### Excerpt to read
Helpful Tips on How To Write a Blog Post from Your Journal Article
An excellent way to generate interest in a newly published article in an academic or scientific journal is to write a blog post about the paper. Such a post need not be long – in fact, shorter is often better, with most blog posts not exceeding 1,000 words – and writing it will take a very small amount of time compared to the time you have already dedicated to the research, writing, proofreading and revision of the original article. If you have a blog or website of your own, that will obviously be a good place to post your work, but a multi-author blog with a large base of readers interested in research similar to yours often proves far more successful for attracting serious readers who may ultimately cite your article in their own work.
Your blog post should essentially be a shorter version of your article that is designed to communicate effectively with readers of all kinds. Several aspects of the original article can therefore be eliminated while constructing your post. A literature review should not be included, for instance, and neither should a lengthy discussion of how your findings differ from those of other scholars, though a few key points can be mentioned in a sentence or two, especially if your work builds on or overturns a particularly influential or popular study. A description of your methodology is also unnecessary. If your methods are particularly innovative, readers will need to consult your article to understand them in any case, and if they are traditional, scholarly readers will require no explanation and other readers will accept them as standard. Recording all of the data associated with your research and results should also be avoided, as should any digressions about unsuccessful aspects of your research. Too much information and detail will overload readers and obscure your central messages, so a long discussion of context is also a mistake, though you will need to provide just enough for readers to understand the significance of your work.

### Given records
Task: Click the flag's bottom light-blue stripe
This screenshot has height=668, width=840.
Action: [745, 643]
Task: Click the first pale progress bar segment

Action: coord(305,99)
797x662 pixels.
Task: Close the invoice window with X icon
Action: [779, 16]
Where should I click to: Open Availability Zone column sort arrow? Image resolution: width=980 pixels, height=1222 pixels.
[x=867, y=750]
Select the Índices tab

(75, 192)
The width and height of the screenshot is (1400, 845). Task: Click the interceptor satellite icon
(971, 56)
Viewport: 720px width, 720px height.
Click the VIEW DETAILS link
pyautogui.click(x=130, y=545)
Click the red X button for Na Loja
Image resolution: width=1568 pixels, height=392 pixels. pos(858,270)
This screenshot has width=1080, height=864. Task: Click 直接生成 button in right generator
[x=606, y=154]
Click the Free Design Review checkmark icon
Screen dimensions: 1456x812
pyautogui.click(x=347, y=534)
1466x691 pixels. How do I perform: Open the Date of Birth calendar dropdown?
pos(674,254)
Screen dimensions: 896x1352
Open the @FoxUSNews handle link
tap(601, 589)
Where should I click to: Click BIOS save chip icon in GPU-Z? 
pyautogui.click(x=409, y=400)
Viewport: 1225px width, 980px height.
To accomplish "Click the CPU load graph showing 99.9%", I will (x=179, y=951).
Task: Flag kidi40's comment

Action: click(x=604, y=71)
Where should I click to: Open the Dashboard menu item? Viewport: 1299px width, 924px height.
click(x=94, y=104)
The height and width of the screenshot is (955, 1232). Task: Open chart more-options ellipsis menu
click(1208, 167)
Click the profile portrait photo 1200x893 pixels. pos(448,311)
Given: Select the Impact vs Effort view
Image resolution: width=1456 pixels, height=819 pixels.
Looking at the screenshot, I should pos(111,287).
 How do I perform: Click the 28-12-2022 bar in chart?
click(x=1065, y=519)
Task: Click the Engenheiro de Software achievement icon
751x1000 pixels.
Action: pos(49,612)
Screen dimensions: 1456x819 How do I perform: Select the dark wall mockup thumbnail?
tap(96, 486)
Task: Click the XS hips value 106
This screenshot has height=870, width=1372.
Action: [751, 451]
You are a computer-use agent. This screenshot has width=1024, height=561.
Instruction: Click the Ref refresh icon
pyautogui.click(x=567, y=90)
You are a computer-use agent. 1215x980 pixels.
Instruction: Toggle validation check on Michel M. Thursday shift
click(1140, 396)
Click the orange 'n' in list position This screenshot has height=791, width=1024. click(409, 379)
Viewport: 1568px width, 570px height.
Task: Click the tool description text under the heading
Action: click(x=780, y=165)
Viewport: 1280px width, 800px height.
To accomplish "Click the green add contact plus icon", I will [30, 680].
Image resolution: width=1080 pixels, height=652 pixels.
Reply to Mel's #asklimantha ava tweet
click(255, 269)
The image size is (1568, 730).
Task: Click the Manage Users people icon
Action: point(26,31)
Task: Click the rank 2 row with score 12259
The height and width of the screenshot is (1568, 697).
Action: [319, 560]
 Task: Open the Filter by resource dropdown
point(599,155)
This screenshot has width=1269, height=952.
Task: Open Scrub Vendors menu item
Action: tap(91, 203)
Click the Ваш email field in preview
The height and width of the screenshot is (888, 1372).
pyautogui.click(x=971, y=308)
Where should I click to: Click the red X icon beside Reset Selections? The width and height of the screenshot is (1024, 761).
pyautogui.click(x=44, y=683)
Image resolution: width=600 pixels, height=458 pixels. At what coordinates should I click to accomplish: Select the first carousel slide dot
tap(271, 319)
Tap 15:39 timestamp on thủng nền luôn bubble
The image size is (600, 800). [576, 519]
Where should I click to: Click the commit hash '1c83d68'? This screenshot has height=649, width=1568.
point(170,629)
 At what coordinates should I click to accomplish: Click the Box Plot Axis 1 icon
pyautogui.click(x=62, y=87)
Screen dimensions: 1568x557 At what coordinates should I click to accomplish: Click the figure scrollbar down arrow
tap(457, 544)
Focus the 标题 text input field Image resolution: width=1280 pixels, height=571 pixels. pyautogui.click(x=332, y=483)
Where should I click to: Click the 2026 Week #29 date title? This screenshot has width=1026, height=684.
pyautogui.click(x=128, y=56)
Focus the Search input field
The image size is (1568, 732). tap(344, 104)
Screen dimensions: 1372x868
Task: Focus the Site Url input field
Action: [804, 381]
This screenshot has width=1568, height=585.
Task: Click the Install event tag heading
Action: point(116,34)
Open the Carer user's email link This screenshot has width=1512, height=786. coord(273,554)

### Aim A
Copy the passage of the blog post tips text between "Helpful Tips on" and "their own work.", inclusive.
### Aim B
Repeat, character for character, the records between the lines holding "Screen dimensions: 896x1352" and "click(x=94, y=104)", inclusive.

### Output A
Helpful Tips on How To Write a Blog Post from Your Journal Article
An excellent way to generate interest in a newly published article in an academic or scientific journal is to write a blog post about the paper. Such a post need not be long – in fact, shorter is often better, with most blog posts not exceeding 1,000 words – and writing it will take a very small amount of time compared to the time you have already dedicated to the research, writing, proofreading and revision of the original article. If you have a blog or website of your own, that will obviously be a good place to post your work, but a multi-author blog with a large base of readers interested in research similar to yours often proves far more successful for attracting serious readers who may ultimately cite your article in their own work.

### Output B
Screen dimensions: 896x1352
Open the @FoxUSNews handle link
tap(601, 589)
Where should I click to: Click BIOS save chip icon in GPU-Z? 
pyautogui.click(x=409, y=400)
Viewport: 1225px width, 980px height.
To accomplish "Click the CPU load graph showing 99.9%", I will (x=179, y=951).
Task: Flag kidi40's comment

Action: click(x=604, y=71)
Where should I click to: Open the Dashboard menu item? Viewport: 1299px width, 924px height.
click(x=94, y=104)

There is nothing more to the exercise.